(WHAT IS REQUIRED): Rewrite the records from the line containing "オフィス・通信機器 (571, 83)" through the line containing "Ghazal (541, 561)", keeping every line's wording, and add -48 to each number in the coordinates given as answers.
==============================
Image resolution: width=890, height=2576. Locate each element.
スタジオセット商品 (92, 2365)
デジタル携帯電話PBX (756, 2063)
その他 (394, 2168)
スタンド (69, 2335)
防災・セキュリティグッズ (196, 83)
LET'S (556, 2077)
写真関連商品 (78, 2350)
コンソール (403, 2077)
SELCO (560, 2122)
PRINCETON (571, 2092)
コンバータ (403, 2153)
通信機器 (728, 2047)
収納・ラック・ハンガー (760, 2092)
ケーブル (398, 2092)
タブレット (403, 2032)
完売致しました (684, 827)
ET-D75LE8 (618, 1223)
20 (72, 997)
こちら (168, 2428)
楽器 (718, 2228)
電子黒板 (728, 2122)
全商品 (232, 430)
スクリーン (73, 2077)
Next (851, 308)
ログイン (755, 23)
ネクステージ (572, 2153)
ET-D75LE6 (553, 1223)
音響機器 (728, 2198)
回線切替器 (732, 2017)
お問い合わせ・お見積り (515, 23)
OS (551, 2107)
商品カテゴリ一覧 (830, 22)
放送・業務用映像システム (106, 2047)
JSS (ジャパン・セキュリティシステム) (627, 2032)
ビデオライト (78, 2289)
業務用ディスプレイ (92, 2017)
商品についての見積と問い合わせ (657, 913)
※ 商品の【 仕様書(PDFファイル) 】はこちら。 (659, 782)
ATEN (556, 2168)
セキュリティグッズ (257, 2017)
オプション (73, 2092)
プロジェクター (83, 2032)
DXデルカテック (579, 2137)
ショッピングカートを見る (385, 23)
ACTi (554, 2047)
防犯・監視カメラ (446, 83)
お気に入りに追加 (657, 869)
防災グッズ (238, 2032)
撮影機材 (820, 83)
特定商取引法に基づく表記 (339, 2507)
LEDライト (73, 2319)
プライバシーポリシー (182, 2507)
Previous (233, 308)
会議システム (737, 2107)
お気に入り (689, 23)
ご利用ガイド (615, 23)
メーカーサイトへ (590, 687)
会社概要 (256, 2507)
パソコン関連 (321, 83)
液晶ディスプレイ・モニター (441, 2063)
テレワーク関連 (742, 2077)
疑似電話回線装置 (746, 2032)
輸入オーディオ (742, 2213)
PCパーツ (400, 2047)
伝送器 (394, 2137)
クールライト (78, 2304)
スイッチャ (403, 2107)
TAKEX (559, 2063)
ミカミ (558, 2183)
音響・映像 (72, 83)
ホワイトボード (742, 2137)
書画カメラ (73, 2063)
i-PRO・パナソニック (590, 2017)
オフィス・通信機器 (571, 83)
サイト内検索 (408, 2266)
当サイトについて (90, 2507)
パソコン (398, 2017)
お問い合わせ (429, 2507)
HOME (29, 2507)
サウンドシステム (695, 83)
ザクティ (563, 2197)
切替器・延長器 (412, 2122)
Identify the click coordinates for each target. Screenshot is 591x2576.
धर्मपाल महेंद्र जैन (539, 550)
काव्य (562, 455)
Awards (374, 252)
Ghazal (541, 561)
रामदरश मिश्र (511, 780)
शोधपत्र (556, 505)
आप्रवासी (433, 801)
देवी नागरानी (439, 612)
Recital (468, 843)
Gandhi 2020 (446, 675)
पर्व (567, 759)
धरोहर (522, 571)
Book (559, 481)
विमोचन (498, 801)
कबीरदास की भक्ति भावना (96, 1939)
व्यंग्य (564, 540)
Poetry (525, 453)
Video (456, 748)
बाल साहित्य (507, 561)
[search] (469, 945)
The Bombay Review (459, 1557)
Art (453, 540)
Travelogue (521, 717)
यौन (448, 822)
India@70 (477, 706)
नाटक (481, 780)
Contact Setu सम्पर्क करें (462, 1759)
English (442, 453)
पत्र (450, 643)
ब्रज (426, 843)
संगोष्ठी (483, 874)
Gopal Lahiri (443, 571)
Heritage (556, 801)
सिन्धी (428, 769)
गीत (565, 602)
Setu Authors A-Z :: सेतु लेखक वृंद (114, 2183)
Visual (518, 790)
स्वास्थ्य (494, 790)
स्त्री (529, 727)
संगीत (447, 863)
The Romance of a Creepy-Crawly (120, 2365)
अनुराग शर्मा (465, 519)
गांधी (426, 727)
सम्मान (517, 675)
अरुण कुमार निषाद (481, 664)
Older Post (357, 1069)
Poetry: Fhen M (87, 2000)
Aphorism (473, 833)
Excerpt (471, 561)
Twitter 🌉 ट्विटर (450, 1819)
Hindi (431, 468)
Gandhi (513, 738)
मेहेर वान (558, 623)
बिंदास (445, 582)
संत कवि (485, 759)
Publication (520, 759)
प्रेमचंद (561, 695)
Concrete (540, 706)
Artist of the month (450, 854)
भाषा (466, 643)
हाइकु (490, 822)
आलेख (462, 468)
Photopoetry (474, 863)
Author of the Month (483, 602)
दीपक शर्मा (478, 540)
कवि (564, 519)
==============================
(OUTPUT):
オフィス・通信機器 (523, 35)
サイト内検索 (360, 2218)
当サイトについて (42, 2459)
パソコン (350, 1969)
お問い合わせ (381, 2459)
HOME (-19, 2459)
サウンドシステム (647, 35)
ザクティ (515, 2149)
切替器・延長器 (364, 2074)
Identify the click coordinates for each target. Screenshot is 591x2576.
धर्मपाल महेंद्र जैन (491, 502)
काव्य (514, 407)
Awards (326, 204)
Ghazal (493, 513)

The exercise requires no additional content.